What (technically) makes a wiki a wiki is the layer of user account and version history management built on top of the web page editing system. Wiki editorThe University of Helsinki has its own wiki service that utilizes Atlassian’s Confluence wiki-software. It has a lot of bells and whistles but the backside of that is a slightly increased learning curve. An introductory course is recommended for non-geeky teachers. The wiki can basically be used for anything, but is especially powerful for collaborative work where you edit text using the wiki-editor. Wikis are by nature open, so setting up closed courses for annually changing groups of teachers and students isn’t as intuitive as when using a learning environment because of how the user management works.
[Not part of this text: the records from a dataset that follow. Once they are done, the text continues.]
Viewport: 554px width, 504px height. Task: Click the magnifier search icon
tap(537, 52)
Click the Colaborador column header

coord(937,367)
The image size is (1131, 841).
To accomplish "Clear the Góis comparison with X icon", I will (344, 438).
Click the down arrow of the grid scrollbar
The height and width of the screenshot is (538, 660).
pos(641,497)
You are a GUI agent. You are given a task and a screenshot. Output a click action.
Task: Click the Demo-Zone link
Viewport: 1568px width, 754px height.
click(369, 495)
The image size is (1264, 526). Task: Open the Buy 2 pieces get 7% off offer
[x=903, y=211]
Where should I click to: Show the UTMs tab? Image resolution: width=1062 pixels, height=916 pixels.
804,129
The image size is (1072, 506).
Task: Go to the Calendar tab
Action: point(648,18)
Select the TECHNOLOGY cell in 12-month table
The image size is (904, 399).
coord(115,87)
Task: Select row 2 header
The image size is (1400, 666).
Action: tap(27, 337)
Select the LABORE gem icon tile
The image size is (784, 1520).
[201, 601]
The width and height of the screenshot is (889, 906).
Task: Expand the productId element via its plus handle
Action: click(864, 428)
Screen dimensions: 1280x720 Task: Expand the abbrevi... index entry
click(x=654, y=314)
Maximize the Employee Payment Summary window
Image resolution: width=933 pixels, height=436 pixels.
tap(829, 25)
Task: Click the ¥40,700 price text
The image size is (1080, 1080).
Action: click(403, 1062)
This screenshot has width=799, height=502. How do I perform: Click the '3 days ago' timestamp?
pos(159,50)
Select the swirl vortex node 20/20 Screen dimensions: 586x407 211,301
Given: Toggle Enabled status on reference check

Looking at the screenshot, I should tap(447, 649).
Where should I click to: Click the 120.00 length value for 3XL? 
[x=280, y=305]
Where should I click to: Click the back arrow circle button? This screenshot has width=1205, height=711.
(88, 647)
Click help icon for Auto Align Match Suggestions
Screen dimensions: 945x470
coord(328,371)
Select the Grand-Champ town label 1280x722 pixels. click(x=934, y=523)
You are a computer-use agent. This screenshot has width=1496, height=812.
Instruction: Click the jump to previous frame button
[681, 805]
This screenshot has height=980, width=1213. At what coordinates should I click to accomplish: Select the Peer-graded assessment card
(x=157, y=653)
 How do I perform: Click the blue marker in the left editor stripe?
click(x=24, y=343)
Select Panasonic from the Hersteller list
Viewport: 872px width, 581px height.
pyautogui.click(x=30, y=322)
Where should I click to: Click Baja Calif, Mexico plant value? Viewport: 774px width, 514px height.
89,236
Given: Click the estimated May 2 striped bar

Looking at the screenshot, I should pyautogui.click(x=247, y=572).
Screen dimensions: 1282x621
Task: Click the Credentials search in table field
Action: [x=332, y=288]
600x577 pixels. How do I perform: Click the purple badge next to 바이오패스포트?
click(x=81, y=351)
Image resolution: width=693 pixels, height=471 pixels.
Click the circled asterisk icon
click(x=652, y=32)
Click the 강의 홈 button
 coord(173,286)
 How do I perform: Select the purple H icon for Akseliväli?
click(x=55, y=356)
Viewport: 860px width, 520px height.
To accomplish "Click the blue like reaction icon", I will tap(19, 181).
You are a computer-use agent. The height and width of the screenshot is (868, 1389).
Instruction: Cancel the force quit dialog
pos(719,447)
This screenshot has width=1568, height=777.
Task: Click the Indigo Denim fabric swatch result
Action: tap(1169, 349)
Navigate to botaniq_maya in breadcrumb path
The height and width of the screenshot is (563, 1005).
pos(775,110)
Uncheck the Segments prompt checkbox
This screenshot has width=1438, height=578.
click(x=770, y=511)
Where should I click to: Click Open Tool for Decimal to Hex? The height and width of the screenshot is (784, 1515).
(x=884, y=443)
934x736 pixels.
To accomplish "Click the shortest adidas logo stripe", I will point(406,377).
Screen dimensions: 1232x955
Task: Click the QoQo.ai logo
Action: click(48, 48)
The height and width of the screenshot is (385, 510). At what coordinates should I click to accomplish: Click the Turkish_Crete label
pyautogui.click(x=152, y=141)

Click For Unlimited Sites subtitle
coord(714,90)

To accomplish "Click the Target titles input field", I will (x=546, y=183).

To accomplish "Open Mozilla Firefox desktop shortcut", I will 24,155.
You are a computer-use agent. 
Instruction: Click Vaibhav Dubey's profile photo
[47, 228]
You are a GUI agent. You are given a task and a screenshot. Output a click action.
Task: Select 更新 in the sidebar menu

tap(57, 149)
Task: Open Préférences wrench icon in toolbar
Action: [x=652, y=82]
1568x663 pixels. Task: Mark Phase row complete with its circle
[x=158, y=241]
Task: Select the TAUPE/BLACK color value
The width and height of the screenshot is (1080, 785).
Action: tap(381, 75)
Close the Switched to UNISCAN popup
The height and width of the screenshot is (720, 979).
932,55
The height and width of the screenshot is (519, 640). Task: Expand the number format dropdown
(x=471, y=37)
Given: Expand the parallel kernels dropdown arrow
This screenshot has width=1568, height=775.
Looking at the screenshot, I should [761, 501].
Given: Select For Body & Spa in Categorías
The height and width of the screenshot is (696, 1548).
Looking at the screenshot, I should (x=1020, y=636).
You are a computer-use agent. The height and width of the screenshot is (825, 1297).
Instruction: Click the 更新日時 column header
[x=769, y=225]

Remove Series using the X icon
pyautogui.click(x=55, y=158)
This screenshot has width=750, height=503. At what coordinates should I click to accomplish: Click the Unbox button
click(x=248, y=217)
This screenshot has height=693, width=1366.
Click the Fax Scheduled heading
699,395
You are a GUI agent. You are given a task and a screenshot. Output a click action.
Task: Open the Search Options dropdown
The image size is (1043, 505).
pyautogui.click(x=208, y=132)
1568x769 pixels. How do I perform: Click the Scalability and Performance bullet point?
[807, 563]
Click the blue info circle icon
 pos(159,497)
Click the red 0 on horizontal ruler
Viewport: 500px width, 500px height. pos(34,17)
The University of Helsinki´s upcoming Moodle 1.9 can however integrate wikipages made with Confluence (and create wikis inside Moodle, automatically adding the necessary users from Moodle), which might help in bringing the best of both worlds to the table.

Advantages:
+ good for writing collaborative documents (assignments for students or perhaps even research papers – at least for commenting a near-finalized version)
+ version control containing the whole editing history; works as a backup, can also be used for eg. determining student activity
+ good commenting option (for blog-style commenting of documents)
+ possible to invite persons without a university user account into a closed wiki area (research groups, international networks – example:

Disadvantages:
– having many features makes it a bit messy looking for novices
– requires quite a bit of effort to learn all the quirks of the system and setup more advanced pages
–  no easy management of groups (= inviting a whole class of students to a closed area requires more effort than Moodle or BSCW)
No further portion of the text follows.